For the entries below, the result should be an exact transcription of the lines from the one with "Click the graph" up to and including the one with "Click the HU", and only those.

*Data provided*
┏━━
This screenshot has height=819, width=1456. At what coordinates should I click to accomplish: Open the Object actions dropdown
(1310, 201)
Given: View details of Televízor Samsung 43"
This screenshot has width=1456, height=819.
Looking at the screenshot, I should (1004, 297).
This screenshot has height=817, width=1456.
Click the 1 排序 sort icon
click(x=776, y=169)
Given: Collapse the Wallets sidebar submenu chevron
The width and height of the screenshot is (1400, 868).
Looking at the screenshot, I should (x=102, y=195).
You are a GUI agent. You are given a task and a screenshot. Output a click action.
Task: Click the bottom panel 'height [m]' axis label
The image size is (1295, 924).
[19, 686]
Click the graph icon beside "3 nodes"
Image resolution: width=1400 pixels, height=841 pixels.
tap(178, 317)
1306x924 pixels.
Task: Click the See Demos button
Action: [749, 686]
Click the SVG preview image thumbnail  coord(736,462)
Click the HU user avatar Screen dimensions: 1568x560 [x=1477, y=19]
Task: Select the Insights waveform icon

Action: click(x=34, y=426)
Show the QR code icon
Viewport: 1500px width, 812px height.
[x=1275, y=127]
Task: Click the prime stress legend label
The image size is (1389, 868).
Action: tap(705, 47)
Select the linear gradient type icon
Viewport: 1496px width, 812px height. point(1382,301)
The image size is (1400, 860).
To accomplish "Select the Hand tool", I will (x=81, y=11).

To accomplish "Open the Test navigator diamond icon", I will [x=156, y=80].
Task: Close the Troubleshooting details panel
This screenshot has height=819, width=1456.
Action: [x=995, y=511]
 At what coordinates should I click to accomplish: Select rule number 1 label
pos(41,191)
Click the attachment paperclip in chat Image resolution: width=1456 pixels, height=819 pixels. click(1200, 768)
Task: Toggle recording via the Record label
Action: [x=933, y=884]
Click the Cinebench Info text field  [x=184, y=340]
┗━━
*Task result*
Click the graph icon beside "3 nodes"
Image resolution: width=1400 pixels, height=841 pixels.
tap(178, 317)
1306x924 pixels.
Task: Click the See Demos button
Action: [749, 686]
Click the SVG preview image thumbnail  coord(736,462)
Click the HU user avatar Screen dimensions: 1568x560 [x=1477, y=19]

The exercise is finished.